This research investigates mating behavior in Siamese fighting fish and reveals that visual interaction dramatically increases reproductive success. By studying 203 breeding pairs, the project demonstrates the importance of sight in social and mating behavior, suggesting that betta fish possess more sophisticated visual and individual recognition abilities than previously understood.

This research investigates how differences in butterfly behavior relate to brain evolution and memory. Heliconius butterflies showed superior long-term memory and enlarged mushroom body brain regions compared with related species. The work explores how neurogenesis shapes cognition and may ultimately contribute to understanding memory, brain development, and neurological disorders.

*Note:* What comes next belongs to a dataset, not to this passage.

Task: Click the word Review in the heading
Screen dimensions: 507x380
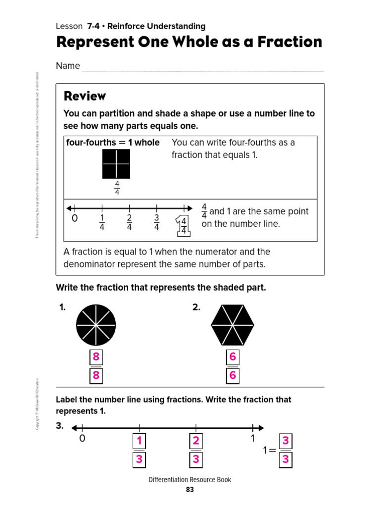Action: coord(85,96)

This research investigates whether regeneration can be induced in animals that normally lack regenerative abilities. Using nutrient factors such as amino acids and insulin, regeneration was stimulated in mice, jellyfish, and fruit flies. The findings reveal that regeneration is a coordinated whole-body process involving energy allocation, organ remodeling, and conserved nutrient signaling pathways.

This research uses natural language processing techniques to uncover evolutionary relationships between ancient proteins. By analyzing contextual patterns among amino acids, the new computational tool can identify connections between proteins that diverged billions of years ago, helping scientists reconstruct the history of early microbial life and Earth’s biological evolution.

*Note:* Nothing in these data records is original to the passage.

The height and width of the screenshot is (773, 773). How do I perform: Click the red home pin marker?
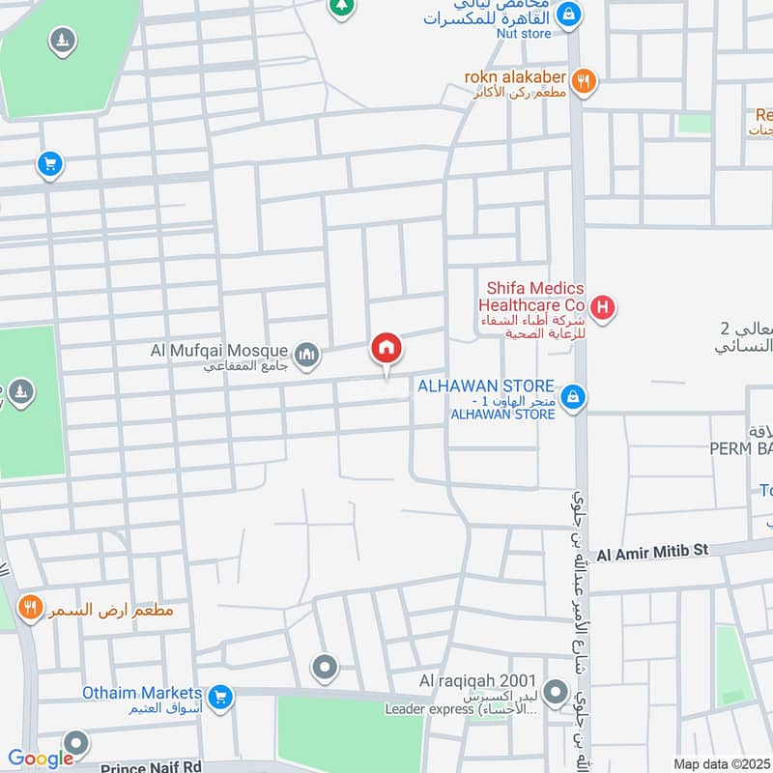click(x=386, y=348)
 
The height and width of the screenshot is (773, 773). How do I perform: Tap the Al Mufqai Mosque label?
click(x=219, y=350)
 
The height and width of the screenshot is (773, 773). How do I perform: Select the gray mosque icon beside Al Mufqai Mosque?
click(x=307, y=356)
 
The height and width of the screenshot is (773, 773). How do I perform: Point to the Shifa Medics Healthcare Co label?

This research uses cavefish to reveal how evolution reshapes the brain. By comparing surface and cave-adapted forms, it shows that neural circuits lost to vision are repurposed for touch and smell. These findings demonstrate how evolution refines existing brain structures to meet environmental demands.

About 8% of the human genome originates from ancient viruses. This research uses bioinformatics and evolutionary comparisons to understand why viral DNA persists and how cells silence it through DNA methylation. Identifying how genomes separate useful from non-functional DNA helps clarify which genetic elements matter for human health and disease.

Fungal infections are becoming harder to treat as fungi rapidly evolve resistance to limited antifungal drugs. This research reveals that large, multi-gene mutations—once overlooked—are common in resistant fungi. Understanding these dramatic genetic changes is critical for developing more effective antifungal therapies.

Adele Pentland, a pterosaur palaeontologist, has named Australia’s two most complete pterosaur species and described the country’s oldest specimens. Her work supports regional palaeotourism and has reached hundreds of thousands through museums, media, and outreach. She aims to inspire future scientists, especially young girls from diverse backgrounds.